Looking at the issue from a different perspective, one can see that education plays a key role in broadening people’s intellectual horizons, empowering them (especially women), and improving their standards of living. Furthermore, education is the answer to many of our social problems in third world countries. For example, countries that have the best educational systems (Japan for example) have the lowest domestic violence rates, coincidence?
Moreover, education is undoubtedly the real renewable resource that nations should focus on for a brighter future for their nations. This is what the Japanese did, and it paid off really well!
So, back to the main question now, “How does education create fortune?”
Below is a list of points that might answer this question:
- People with a college degree have better chances to land in better positions and earn more money than people with no education.
- A better position doesn’t mean more earnings only, but social security and health insurance as well.

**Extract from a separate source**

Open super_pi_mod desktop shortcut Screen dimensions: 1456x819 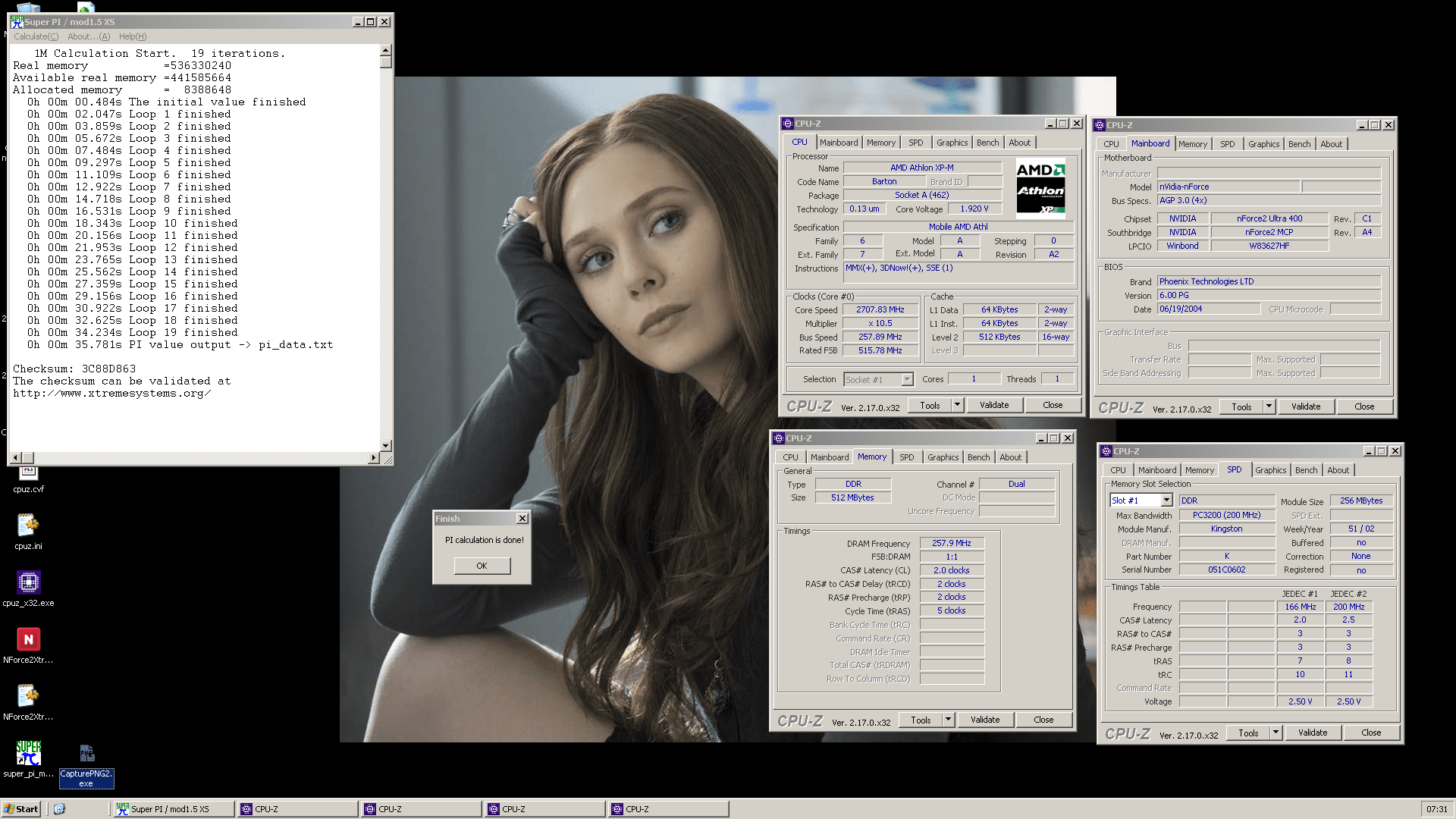coord(28,753)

- Higher education is still free in Morocco, so students won’t have to shoulder the burden of refunding huge student loans.
- Moroccan universities have started many professional B.As and M.As and started offering management classes even for literary studies’ students.
- People with college degrees enjoy more opportunities for ongoing professional development.
For more details check this link: “Education Pays, The Benefits of Higher Education for Individuals and Society”
But education costs a lot!
“We’re doing our best but education costs a lot.” This is a typical excuse given by many governments to justify the decay in their educational systems. This, of course, is one of the excuses that no one should accept, anymore. The primary reason we shouldn’t accept this excuse is because it’s FALSE! It just needs a government with long-term visions to understand that education will eventually cost a lot LESS than ignorance.
Building schools, hiring competent teachers, preparing adequate infrastructures will inevitably cost considerable amounts of money. Nonetheless, the fruits will quickly show up and the nation will benefit from investing in minds. So, no development shall take place unless we’re aware that knowledge and education are tomorrow’s wealth. We shouldn’t expect miracles unless we’re truly willing to get engaged and invest in education. This is the only way to secure a bright future for the society, culture and economy of our nation.